Instructions to follow:
Please rewrite these entries, substituting "Goal" for every occurrence of "Instruction" and leaving everything else unchanged.

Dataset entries
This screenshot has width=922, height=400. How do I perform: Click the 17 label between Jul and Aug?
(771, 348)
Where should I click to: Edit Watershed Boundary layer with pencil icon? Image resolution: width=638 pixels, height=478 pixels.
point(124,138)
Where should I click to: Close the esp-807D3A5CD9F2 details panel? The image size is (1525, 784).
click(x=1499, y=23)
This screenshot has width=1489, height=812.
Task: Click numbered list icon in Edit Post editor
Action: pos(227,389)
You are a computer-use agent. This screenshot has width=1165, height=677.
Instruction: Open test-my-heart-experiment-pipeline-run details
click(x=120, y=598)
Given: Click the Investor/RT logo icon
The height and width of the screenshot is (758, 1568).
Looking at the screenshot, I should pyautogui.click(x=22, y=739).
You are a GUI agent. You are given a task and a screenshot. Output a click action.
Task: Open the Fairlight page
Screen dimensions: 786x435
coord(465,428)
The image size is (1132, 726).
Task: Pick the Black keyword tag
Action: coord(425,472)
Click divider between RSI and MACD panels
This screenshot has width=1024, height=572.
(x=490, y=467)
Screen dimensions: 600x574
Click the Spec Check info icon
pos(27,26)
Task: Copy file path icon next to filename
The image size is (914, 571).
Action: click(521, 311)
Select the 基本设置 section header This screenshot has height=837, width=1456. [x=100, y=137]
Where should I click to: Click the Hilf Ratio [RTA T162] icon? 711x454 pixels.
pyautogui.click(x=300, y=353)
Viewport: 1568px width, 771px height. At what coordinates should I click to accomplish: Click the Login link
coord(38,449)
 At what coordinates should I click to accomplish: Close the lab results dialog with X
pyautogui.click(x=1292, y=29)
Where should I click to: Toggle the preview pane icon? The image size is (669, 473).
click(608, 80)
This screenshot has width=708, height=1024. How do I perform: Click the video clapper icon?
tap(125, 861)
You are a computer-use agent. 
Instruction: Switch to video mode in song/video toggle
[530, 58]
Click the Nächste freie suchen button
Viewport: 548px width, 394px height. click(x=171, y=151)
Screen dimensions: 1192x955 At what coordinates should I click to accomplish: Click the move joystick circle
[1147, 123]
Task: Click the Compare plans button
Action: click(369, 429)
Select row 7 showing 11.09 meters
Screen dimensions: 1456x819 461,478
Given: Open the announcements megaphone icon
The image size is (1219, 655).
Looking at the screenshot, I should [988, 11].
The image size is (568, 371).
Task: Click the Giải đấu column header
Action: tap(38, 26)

The result:
This screenshot has width=922, height=400. How do I perform: Click the 17 label between Jul and Aug?
(771, 348)
Where should I click to: Edit Watershed Boundary layer with pencil icon? Image resolution: width=638 pixels, height=478 pixels.
point(124,138)
Where should I click to: Close the esp-807D3A5CD9F2 details panel? The image size is (1525, 784).
click(x=1499, y=23)
This screenshot has width=1489, height=812.
Task: Click numbered list icon in Edit Post editor
Action: pos(227,389)
You are a computer-use agent. This screenshot has width=1165, height=677.
Goal: Open test-my-heart-experiment-pipeline-run details
click(x=120, y=598)
Given: Click the Investor/RT logo icon
The height and width of the screenshot is (758, 1568).
Looking at the screenshot, I should pyautogui.click(x=22, y=739).
You are a GUI agent. You are given a task and a screenshot. Output a click action.
Task: Open the Fairlight page
Screen dimensions: 786x435
coord(465,428)
The image size is (1132, 726).
Task: Pick the Black keyword tag
Action: coord(425,472)
Click divider between RSI and MACD panels
This screenshot has width=1024, height=572.
(x=490, y=467)
Screen dimensions: 600x574
Click the Spec Check info icon
pos(27,26)
Task: Copy file path icon next to filename
The image size is (914, 571).
Action: click(521, 311)
Select the 基本设置 section header This screenshot has height=837, width=1456. [x=100, y=137]
Where should I click to: Click the Hilf Ratio [RTA T162] icon? 711x454 pixels.
pyautogui.click(x=300, y=353)
Viewport: 1568px width, 771px height. At what coordinates should I click to accomplish: Click the Login link
coord(38,449)
 At what coordinates should I click to accomplish: Close the lab results dialog with X
pyautogui.click(x=1292, y=29)
Where should I click to: Toggle the preview pane icon? The image size is (669, 473).
click(608, 80)
This screenshot has width=708, height=1024. How do I perform: Click the video clapper icon?
tap(125, 861)
You are a computer-use agent. 
Goal: Switch to video mode in song/video toggle
[530, 58]
Click the Nächste freie suchen button
Viewport: 548px width, 394px height. click(x=171, y=151)
Screen dimensions: 1192x955 At what coordinates should I click to accomplish: Click the move joystick circle
[1147, 123]
Task: Click the Compare plans button
Action: click(369, 429)
Select row 7 showing 11.09 meters
Screen dimensions: 1456x819 461,478
Given: Open the announcements megaphone icon
The image size is (1219, 655).
Looking at the screenshot, I should [988, 11].
The image size is (568, 371).
Task: Click the Giải đấu column header
Action: tap(38, 26)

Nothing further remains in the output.